### Records for locating described items
begin

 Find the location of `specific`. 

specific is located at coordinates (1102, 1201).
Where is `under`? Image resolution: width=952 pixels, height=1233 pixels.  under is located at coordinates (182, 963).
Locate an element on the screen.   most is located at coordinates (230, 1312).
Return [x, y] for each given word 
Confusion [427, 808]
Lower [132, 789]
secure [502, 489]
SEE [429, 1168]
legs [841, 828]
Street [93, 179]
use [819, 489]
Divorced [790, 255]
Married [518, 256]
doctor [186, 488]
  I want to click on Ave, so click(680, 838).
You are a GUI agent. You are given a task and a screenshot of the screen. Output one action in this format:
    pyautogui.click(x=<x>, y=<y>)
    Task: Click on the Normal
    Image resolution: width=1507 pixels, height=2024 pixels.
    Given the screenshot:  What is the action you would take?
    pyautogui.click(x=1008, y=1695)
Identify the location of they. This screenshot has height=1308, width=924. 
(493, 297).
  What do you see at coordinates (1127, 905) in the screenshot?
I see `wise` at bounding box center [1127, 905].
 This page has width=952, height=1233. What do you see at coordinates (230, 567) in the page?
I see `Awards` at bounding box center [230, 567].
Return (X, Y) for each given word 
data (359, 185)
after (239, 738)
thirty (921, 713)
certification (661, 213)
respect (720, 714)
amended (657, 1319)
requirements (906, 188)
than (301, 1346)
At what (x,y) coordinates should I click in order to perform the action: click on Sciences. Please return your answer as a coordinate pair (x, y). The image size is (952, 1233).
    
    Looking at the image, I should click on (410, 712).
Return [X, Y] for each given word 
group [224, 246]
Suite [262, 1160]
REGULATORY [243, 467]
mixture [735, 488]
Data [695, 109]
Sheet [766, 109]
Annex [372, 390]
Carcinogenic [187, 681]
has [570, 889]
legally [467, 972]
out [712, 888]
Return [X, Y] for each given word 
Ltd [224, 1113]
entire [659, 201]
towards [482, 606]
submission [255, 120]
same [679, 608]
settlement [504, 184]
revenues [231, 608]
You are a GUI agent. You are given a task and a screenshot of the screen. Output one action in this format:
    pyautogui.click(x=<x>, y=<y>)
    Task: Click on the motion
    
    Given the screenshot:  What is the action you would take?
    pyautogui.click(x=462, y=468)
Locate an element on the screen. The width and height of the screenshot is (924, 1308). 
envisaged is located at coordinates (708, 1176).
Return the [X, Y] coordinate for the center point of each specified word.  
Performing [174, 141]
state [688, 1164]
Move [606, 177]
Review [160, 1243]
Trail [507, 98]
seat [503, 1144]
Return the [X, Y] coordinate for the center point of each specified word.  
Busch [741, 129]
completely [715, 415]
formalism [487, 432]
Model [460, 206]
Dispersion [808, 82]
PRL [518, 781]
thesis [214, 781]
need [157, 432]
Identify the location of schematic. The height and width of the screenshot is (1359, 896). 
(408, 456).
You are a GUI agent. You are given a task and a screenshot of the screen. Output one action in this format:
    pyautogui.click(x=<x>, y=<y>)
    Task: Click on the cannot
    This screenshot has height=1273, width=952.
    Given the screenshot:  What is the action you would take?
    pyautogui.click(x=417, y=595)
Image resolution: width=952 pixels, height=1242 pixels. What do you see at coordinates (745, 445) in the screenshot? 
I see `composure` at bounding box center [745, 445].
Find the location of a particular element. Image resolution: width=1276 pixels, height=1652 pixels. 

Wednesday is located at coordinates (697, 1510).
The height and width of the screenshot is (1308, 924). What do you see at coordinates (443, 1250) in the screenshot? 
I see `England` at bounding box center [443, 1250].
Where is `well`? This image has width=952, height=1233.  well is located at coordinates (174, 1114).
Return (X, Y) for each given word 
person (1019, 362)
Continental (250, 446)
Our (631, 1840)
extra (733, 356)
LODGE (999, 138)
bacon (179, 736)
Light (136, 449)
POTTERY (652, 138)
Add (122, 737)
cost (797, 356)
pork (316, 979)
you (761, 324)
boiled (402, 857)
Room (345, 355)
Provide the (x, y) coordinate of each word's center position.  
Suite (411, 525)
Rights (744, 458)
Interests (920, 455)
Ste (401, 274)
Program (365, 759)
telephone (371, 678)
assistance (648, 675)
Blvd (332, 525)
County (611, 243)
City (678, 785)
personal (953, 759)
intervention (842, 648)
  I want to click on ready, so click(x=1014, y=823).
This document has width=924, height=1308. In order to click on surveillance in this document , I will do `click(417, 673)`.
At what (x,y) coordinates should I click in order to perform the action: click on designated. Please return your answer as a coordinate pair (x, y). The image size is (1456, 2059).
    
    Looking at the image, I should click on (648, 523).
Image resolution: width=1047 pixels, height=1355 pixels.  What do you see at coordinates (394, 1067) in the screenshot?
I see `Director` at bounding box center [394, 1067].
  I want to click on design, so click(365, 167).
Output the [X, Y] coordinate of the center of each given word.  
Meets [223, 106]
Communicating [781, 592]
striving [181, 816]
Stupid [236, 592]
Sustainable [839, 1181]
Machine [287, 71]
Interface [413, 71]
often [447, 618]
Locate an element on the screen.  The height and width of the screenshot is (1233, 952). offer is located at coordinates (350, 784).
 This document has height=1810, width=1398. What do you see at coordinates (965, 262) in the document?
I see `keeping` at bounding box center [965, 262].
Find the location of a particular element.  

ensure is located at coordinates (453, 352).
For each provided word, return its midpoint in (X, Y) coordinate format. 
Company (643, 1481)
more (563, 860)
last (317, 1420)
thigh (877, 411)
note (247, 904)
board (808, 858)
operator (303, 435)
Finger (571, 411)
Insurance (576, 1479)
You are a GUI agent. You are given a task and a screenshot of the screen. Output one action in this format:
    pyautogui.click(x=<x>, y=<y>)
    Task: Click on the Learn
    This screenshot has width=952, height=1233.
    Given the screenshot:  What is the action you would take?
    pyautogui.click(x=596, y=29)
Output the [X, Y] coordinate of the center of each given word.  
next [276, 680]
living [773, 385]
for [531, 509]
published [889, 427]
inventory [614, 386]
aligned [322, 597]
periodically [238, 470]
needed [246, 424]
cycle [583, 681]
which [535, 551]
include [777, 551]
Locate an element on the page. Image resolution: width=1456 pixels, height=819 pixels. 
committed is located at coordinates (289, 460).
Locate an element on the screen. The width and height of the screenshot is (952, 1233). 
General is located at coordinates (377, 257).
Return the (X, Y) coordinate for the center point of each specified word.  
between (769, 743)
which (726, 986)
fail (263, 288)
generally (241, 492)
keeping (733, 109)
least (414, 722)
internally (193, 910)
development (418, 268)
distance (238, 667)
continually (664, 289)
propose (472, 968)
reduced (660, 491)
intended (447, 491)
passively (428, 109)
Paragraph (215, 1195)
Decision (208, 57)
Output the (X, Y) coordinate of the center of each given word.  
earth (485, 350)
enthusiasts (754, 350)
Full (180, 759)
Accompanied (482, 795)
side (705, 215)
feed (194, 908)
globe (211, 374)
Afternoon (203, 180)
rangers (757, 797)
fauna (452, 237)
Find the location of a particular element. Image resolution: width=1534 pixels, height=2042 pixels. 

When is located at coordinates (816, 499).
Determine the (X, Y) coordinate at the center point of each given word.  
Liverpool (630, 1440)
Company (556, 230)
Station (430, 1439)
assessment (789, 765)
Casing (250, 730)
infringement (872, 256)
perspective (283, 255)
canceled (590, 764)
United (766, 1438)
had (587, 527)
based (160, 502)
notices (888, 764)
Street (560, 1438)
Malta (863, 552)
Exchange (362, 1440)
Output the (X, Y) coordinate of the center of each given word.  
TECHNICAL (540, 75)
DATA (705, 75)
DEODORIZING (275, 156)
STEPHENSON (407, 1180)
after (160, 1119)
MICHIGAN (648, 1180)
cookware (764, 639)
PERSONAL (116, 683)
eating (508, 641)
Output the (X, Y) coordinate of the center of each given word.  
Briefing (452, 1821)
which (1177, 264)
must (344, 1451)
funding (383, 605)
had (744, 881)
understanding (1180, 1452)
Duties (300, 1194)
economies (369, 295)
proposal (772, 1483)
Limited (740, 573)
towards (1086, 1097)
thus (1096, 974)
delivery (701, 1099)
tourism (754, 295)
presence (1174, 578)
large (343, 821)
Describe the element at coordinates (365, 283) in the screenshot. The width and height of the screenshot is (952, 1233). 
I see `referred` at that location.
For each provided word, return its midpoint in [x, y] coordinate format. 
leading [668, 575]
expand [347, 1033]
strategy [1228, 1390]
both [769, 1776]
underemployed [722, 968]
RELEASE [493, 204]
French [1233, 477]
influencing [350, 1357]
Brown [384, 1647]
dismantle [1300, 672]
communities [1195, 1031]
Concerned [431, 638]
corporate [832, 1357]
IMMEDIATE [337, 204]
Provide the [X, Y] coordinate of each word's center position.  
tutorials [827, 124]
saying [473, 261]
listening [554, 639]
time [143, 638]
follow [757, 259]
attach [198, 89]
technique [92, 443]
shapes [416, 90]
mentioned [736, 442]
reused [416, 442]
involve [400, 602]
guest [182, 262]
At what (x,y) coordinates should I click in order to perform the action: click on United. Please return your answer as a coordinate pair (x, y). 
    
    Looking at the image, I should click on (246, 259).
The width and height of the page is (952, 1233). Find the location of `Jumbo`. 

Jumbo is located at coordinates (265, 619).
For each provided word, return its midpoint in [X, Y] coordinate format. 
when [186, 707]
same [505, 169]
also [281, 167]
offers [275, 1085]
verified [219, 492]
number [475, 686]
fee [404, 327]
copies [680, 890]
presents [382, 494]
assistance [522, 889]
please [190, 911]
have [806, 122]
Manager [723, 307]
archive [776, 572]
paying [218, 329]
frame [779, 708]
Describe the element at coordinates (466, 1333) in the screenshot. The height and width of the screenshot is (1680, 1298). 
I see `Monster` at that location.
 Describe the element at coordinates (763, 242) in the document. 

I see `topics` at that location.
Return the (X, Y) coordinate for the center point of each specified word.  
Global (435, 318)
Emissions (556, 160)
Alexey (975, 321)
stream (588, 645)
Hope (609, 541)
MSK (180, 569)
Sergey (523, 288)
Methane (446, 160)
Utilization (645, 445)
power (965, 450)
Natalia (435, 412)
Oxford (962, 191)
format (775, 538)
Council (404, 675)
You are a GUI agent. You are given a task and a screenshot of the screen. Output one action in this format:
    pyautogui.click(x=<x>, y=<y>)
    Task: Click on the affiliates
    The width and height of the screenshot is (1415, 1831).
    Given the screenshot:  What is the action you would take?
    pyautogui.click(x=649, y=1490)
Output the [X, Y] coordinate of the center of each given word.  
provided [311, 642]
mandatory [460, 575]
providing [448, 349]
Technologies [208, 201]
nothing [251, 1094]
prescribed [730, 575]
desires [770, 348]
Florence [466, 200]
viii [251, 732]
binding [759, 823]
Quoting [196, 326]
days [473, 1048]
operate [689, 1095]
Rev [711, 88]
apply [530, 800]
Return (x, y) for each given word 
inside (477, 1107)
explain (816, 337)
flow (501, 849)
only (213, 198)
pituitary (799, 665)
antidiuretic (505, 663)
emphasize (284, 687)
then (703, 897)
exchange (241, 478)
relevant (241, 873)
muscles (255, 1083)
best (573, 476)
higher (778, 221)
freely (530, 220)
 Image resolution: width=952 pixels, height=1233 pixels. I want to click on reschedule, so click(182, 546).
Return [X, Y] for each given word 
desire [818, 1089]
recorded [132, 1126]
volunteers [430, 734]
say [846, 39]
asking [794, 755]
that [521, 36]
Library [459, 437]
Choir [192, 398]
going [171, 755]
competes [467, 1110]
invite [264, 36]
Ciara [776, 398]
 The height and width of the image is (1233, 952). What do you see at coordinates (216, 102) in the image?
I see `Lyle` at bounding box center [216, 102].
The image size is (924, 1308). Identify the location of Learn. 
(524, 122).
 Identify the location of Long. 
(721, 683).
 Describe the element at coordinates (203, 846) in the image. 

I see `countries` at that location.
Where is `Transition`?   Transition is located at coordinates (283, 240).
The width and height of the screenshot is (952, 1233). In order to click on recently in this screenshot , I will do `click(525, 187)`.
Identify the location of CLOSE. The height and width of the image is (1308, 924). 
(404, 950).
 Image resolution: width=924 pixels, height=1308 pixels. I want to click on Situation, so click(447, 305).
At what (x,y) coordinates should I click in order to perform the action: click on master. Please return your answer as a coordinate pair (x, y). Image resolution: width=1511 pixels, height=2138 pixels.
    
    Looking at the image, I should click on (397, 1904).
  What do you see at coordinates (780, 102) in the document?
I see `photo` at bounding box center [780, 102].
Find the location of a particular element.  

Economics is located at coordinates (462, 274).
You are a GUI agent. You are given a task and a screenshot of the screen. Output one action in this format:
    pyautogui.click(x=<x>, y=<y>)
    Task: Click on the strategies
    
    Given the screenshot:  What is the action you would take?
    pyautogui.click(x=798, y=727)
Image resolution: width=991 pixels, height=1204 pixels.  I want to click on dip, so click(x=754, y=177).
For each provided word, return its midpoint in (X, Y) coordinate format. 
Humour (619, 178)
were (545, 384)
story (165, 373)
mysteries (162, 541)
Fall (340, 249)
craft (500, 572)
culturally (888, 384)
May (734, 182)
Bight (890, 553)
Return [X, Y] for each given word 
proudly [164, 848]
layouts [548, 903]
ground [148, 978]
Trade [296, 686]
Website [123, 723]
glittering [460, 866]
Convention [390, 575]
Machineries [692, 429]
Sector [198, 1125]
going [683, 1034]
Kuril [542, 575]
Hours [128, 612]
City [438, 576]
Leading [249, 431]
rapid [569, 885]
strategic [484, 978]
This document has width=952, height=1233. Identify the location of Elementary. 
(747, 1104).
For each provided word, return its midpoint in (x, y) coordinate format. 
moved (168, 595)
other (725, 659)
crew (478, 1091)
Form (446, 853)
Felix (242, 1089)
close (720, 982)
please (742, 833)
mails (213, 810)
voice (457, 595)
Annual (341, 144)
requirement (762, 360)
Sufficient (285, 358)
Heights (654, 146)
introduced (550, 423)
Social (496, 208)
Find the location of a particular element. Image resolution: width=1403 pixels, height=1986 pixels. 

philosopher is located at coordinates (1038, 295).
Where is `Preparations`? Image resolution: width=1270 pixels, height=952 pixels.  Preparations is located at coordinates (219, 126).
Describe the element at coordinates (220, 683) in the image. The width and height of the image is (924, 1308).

end

### Task statement
Reproduce the lines of the listing above without any change, from the line containing "emphasize (284, 687)" through the line containing "Image resolution: width=952 pixels, height=1233 pixels. I", inclusive.

### Written solution
emphasize (284, 687)
then (703, 897)
exchange (241, 478)
relevant (241, 873)
muscles (255, 1083)
best (573, 476)
higher (778, 221)
freely (530, 220)
 Image resolution: width=952 pixels, height=1233 pixels. I want to click on reschedule, so click(182, 546).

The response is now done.